I met Shuaha's girlfriend last night. Kinda tragic. She's Italian.
- Issy
*points to backpack* This sucker's on the verge of prolapsing.
- Issy
How dare you assume their race based on their color!
- Jaren
If you didn't grow up hearing electricity, are you even autistic?
- Issy
Hey Schwitler, how do I rizz up Taiwanese baddies?
- Issy
What if we Lady and the Tramp'd it outside the Poshpacker Hotel?
- Issy
"No food or drink." Do they care about snacks? Cuz I'm going in here.
- Issy
What can I say man, I'm into yellow eggs and yellow ham.
- Issy
The rapture's gonna happen, and I'm gonna feel a tickle in my feet instead of my hands.
- Issy
Where da ladyboys at?
- Issy
I IS HONG KONG.
- Hong Kong
Ooh, OOOOOH! My little piggies ain't going to that market!
- Issy
It's not our past that defines us. It's what we did in our past.
- Ethan
I'm getting pretty good at this whole performative-male BeReal thing.
- Issy
In China, they have AI to read your face everywhere. Here, they make a blind guy feel your face.

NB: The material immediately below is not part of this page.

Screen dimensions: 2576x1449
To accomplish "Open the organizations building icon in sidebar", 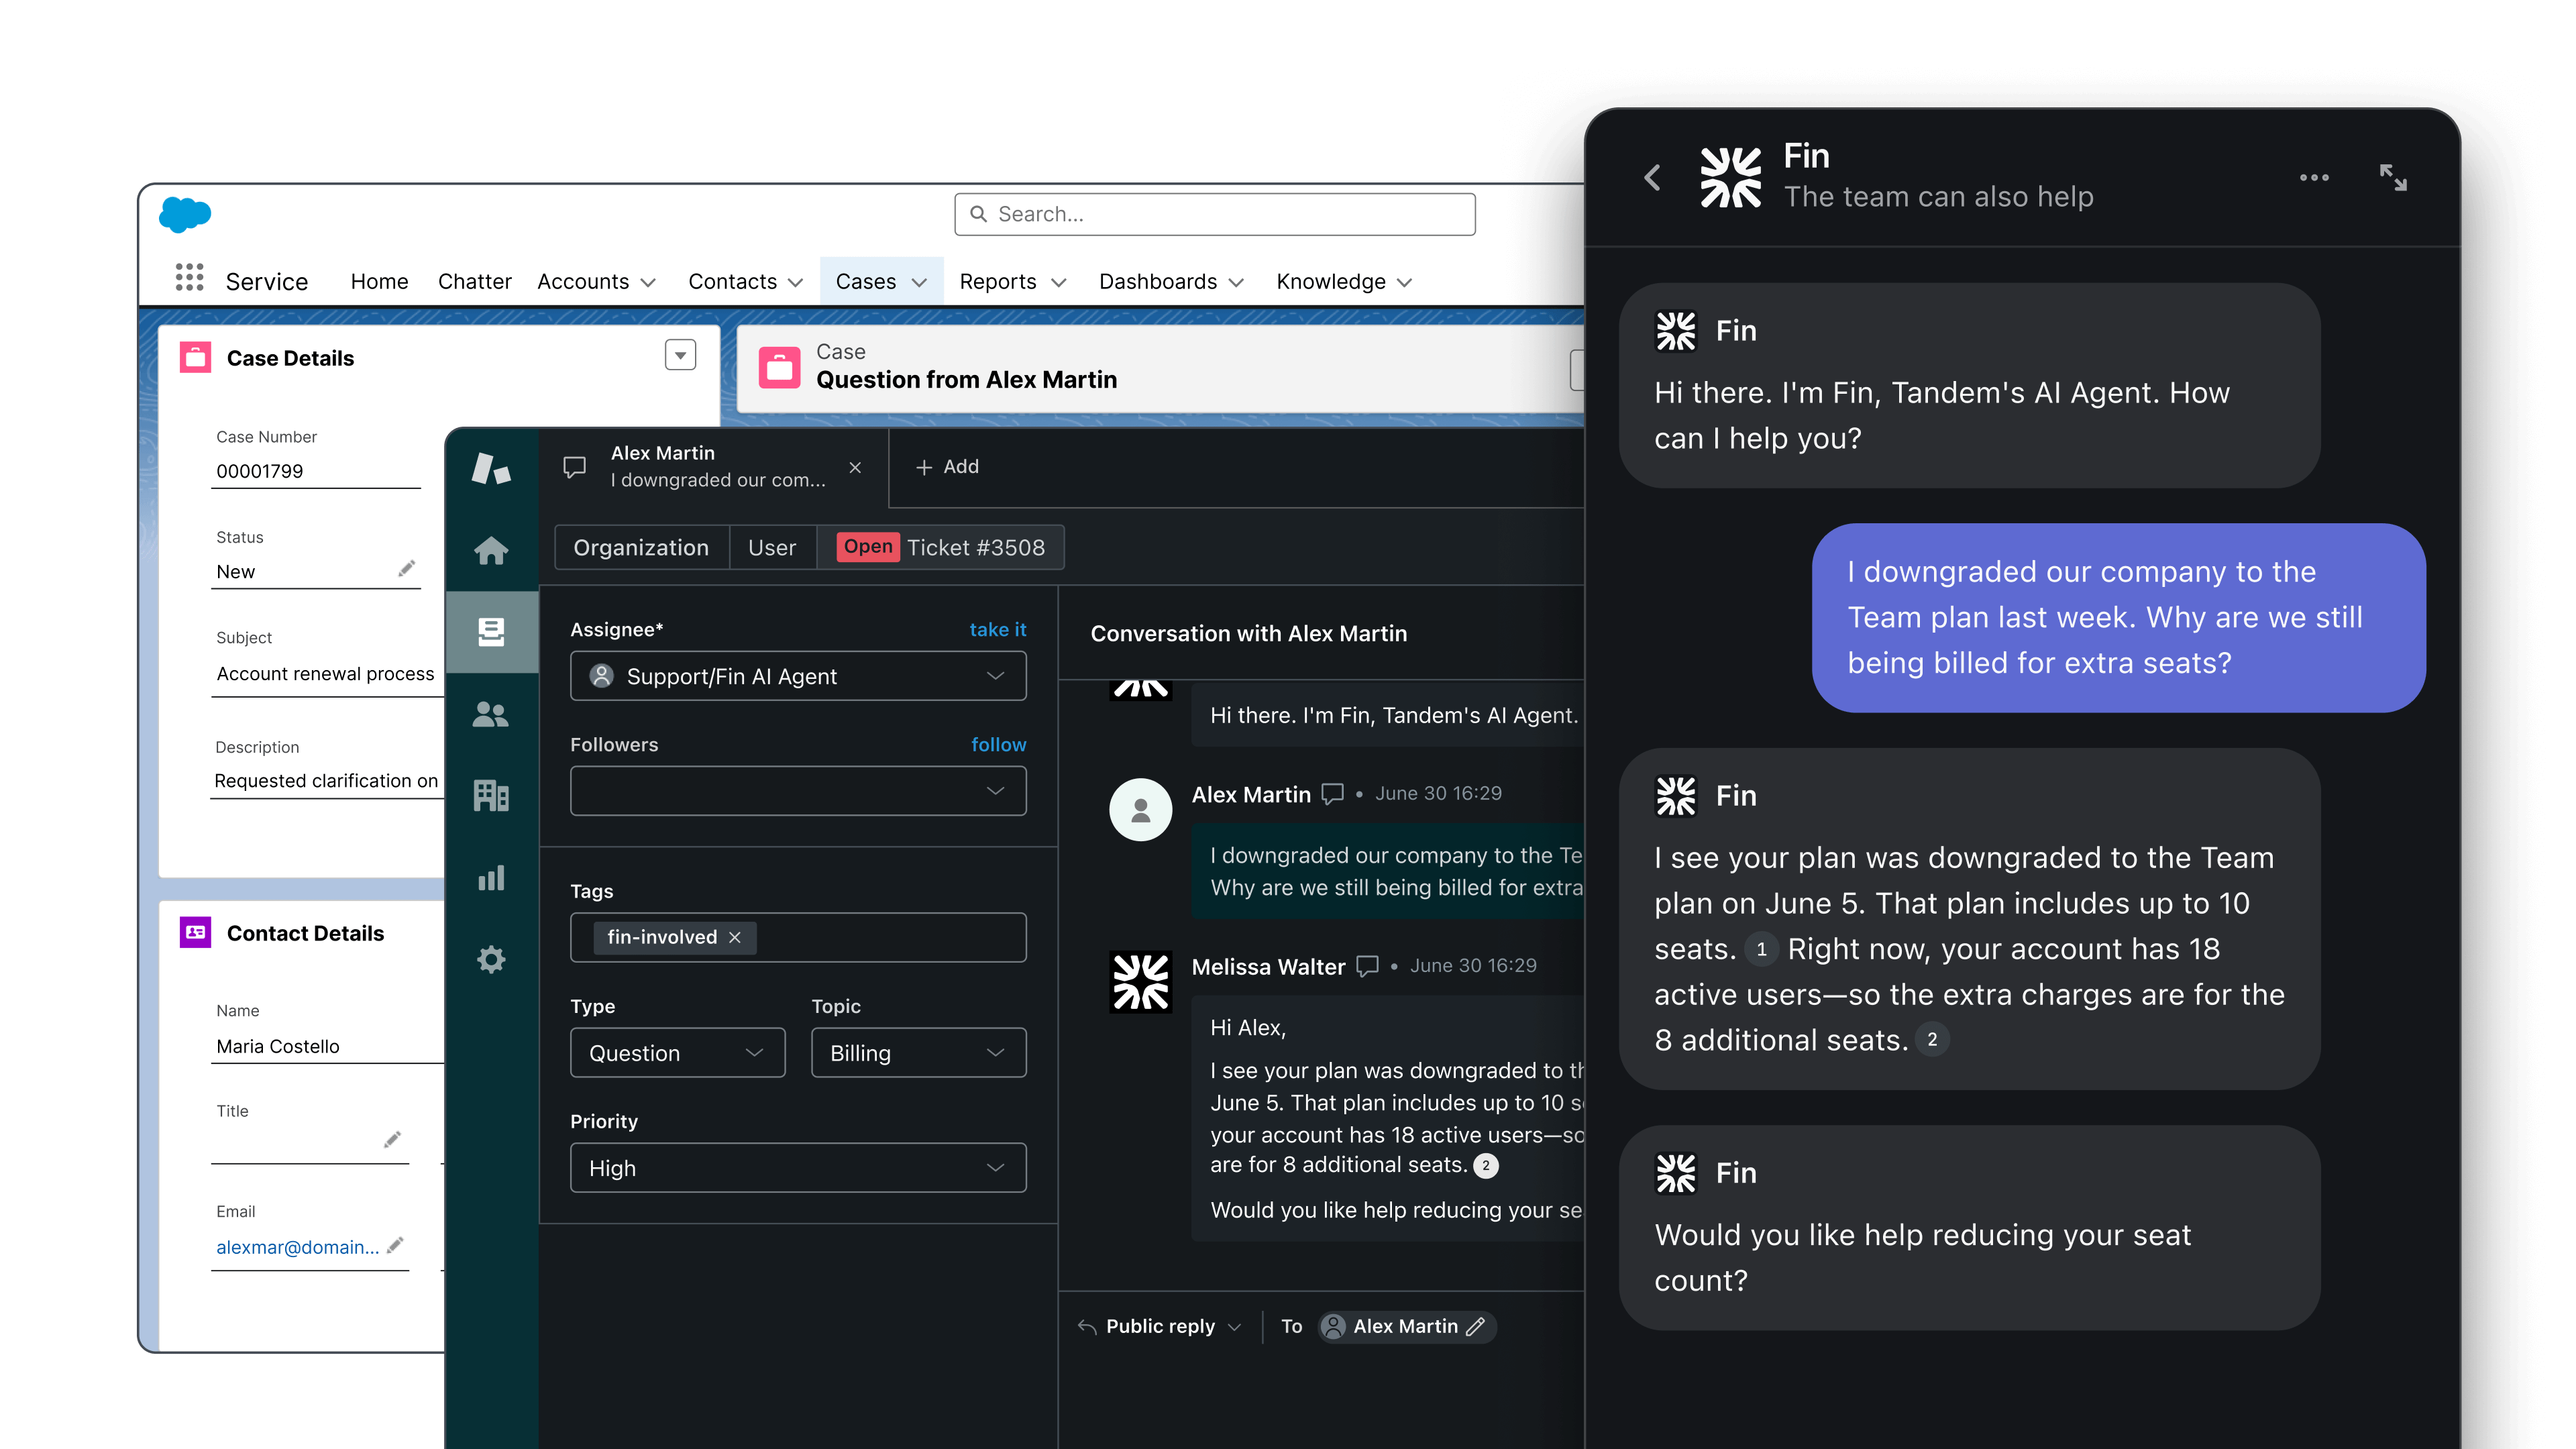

- Issy, on Vietnam's slow immigration
Pillow Pets but Thailand: It's a lady! It's a boy! It's a ladyboy!
- Jaren
I think you can just enjoy plants. I don't need to become Shinto.
- Jonny, on bonsai
I can feel my stomach Bluetooth-connecting to the food.
- Issy
God tried to confuse our languages at Babel, but we're all one. *blows into straw*
- Ethan
That's the market, uncle. Go.
- A Xe
I've always felt that Vietnam is the Mexico of Southeast Asia.
- Jaren
Issy looks like he's soaked in genderfluid.
- Jaren
Are you saying twinks can't be fathers?
- Haley
I'm not emotionally invested in uselessness.
- Jaren
Schwan, your elite ball knowledge and humor are insane considering you have an above-90 Rice purity score.
- Issy
Ethan: How are you?
Waitress: I'm 35.
God told Gideon, if you take all the twinks and soyboys with you, you'll win.
- Issy
If I become a horse furry, you can institutionalize me.
- Jonny
I see your Marian dogmas and raise you transubstantiation.
- Schwan
Shut up, white boy. Cultural appropriation is my culture.
- Haley
You would be gaslighting me if they had lights here, but since there are no lights, you're just gassing me.
- Jaren
Like those T-Rexicles?
- Jonny
Geoguessr but it's just a picture of your bedroom
- Haley
I hear recordings of myself talking and think, "Wow, that guy sounds kinda pretentious."
- Schwan
Schwan, you sound like Elon Musk if he could talk properly.
- Jonny
I got to witness a full-on Sicilian crashout this morning.
- Jonny
One could study fluid dynamics by watching these motorbikes.
- Jeff
Would God really do this for the content?
- Schwan
There are lots of Indians here. Do you want me to flag down a doctor?
- Jaren
There is no "they"! It's not the Jews!
- Schwan
I hope my future children can barely speak English.
- Issy
Schwan, quit having your main character moment and help us build a wall!
- Issy
There is no male privilege on this trip. You're all stuck with this. *gestures widely*
- Morgan
You've gotta calm down. You're draining everyone's wizard mana here.
- Haley
I don't think you can overdose on two of most pills, so I took two.
- Haley
Schubert in the front, frat boys in the back: the mullet of car rides.
- Jaren
I'm not disappointed, I'm just furious.
- Jaren
We haven't been taught by the Lord on not ragebaiting yet.
- Ethan
I'll bet he carries around an umbrella to touch the high buttons on elevators.
- Haley, on a particularly short individual
Just wait until I'm no longer a minority. Things are gonna get...quirky.
- Haley
Put me on a bagel and call me papi.
- Jaren
Issy: diesel doesn't tend to spontaneously combust unless it's under really high pressure.
Schwan: same.
Guys, I've talked too much about stoning. You're gonna have to stone me.